• _DATA SECTION_
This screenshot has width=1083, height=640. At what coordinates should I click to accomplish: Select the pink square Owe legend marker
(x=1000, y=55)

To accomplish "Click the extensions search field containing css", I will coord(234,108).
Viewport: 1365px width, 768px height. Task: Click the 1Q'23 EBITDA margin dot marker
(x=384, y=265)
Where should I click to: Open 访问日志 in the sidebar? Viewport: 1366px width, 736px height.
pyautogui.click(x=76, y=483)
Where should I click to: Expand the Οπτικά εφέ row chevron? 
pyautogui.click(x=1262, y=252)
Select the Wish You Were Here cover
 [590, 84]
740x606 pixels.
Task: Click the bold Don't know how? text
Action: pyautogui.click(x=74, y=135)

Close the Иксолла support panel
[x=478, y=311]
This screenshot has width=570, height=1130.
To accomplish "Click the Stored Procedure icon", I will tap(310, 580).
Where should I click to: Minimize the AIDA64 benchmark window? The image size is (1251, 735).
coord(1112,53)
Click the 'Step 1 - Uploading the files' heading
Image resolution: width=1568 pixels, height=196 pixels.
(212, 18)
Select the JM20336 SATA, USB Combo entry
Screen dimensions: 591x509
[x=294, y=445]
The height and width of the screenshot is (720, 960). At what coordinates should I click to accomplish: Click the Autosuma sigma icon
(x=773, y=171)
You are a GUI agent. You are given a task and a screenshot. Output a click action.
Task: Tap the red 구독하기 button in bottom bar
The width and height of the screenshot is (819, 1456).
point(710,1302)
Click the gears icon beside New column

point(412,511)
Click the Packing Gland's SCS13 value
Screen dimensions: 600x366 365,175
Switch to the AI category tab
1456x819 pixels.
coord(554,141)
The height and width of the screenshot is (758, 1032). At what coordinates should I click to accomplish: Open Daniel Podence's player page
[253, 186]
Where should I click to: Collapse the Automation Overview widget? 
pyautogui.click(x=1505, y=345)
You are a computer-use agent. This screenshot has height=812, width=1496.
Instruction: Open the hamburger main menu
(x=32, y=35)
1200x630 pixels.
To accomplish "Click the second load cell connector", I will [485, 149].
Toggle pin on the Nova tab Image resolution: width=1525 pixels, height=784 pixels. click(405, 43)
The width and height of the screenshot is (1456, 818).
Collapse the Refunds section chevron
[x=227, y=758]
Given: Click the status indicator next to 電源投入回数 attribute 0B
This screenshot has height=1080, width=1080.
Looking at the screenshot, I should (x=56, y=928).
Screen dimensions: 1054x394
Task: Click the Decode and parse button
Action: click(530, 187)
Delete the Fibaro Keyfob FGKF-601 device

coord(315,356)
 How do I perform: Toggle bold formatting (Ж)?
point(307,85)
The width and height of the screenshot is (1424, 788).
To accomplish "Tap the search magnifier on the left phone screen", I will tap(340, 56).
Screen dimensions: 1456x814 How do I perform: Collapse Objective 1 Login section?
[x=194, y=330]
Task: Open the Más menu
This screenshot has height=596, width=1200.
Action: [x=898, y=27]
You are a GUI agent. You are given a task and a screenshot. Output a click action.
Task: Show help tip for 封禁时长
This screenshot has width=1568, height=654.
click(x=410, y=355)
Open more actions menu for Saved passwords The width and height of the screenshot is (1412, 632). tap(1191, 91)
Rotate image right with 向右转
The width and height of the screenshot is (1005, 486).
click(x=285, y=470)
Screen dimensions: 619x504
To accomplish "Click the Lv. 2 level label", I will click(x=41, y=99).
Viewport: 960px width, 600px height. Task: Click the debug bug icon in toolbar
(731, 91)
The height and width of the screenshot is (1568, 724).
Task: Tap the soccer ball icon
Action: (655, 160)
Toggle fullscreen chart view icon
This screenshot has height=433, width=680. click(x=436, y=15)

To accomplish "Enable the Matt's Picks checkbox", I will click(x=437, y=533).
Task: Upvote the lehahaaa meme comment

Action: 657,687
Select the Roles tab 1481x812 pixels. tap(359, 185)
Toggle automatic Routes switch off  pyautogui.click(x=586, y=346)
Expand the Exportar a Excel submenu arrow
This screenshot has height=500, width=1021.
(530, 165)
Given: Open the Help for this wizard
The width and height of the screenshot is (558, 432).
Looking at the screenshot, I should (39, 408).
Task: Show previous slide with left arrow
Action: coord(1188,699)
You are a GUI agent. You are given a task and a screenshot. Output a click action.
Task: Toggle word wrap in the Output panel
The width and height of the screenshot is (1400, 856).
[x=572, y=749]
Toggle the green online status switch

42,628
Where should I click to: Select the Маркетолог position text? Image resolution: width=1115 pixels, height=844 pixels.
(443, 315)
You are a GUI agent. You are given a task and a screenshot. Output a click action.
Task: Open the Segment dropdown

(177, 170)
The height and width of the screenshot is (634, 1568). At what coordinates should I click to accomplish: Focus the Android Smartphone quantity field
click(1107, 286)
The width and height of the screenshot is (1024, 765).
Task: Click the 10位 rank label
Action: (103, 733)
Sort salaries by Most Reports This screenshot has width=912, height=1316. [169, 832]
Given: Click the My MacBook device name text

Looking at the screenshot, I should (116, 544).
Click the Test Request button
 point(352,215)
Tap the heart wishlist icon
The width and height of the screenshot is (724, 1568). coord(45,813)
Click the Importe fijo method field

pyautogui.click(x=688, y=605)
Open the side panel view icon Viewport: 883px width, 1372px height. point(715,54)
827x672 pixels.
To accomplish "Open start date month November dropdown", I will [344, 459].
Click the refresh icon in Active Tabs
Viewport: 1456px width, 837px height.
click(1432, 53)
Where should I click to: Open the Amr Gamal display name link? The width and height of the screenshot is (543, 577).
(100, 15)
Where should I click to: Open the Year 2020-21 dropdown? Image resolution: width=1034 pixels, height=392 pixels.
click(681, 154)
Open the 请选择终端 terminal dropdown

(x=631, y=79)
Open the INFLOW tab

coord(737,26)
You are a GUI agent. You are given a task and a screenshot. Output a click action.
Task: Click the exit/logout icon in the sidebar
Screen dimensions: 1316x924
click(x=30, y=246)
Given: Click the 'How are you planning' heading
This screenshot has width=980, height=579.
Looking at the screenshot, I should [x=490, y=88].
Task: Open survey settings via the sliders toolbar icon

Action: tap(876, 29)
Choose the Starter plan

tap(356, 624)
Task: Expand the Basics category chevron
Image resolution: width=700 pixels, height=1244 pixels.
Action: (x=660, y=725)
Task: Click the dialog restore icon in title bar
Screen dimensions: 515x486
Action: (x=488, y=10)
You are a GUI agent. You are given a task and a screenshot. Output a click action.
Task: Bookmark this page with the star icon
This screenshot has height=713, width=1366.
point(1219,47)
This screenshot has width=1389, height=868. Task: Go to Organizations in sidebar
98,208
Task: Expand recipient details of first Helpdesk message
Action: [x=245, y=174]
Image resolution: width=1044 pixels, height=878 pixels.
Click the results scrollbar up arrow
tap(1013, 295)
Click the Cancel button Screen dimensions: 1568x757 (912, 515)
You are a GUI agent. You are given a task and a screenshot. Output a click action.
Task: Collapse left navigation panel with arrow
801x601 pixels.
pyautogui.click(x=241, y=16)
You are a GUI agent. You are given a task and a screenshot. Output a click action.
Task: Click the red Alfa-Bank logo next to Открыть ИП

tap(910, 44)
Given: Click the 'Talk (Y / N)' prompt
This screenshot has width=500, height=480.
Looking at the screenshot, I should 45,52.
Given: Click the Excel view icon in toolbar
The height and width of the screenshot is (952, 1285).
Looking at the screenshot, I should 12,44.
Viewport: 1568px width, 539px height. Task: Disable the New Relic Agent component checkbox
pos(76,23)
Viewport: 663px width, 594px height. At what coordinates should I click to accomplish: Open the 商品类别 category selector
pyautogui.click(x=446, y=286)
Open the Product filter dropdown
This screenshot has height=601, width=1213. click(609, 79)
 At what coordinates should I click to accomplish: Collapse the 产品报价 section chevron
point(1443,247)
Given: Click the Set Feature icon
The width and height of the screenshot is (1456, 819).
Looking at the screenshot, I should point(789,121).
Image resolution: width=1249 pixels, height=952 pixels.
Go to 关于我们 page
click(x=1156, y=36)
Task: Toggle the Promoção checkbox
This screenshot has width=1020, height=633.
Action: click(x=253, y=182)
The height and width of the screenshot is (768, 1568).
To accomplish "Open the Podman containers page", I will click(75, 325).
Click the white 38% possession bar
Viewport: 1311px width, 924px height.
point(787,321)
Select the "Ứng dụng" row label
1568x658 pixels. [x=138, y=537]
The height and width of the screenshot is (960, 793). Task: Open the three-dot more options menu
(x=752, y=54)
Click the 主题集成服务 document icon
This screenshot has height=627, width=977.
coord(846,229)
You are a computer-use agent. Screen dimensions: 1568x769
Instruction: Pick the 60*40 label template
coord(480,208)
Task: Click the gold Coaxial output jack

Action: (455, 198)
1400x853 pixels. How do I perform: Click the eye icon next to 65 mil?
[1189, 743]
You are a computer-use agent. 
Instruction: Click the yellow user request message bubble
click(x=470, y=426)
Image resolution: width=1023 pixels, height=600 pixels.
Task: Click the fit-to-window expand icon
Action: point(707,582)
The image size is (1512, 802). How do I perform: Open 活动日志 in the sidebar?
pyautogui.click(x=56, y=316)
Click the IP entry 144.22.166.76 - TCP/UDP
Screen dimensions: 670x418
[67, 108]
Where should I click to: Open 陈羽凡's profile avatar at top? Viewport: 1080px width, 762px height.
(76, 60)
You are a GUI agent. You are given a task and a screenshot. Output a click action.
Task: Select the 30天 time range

• _DIRECTIONS_
Output everything in the listing from the line containing "Sort salaries by" down to the line containing "click(x=30, y=246)" as a JSON list of strings, one string per line, leaving out blank lines.

• _FINAL ANSWER_
[
  "Sort salaries by Most Reports This screenshot has width=912, height=1316. [169, 832]",
  "Given: Click the My MacBook device name text",
  "Looking at the screenshot, I should (116, 544).",
  "Click the Test Request button",
  " point(352,215)",
  "Tap the heart wishlist icon",
  "The width and height of the screenshot is (724, 1568). coord(45,813)",
  "Click the Importe fijo method field",
  "pyautogui.click(x=688, y=605)",
  "Open the side panel view icon Viewport: 883px width, 1372px height. point(715,54)",
  "827x672 pixels.",
  "To accomplish \"Open start date month November dropdown\", I will [344, 459].",
  "Click the refresh icon in Active Tabs",
  "Viewport: 1456px width, 837px height.",
  "click(1432, 53)",
  "Where should I click to: Open the Amr Gamal display name link? The width and height of the screenshot is (543, 577).",
  "(100, 15)",
  "Where should I click to: Open the Year 2020-21 dropdown? Image resolution: width=1034 pixels, height=392 pixels.",
  "click(681, 154)",
  "Open the 请选择终端 terminal dropdown",
  "(x=631, y=79)",
  "Open the INFLOW tab",
  "coord(737,26)",
  "You are a GUI agent. You are given a task and a screenshot. Output a click action.",
  "Task: Click the exit/logout icon in the sidebar",
  "Screen dimensions: 1316x924",
  "click(x=30, y=246)"
]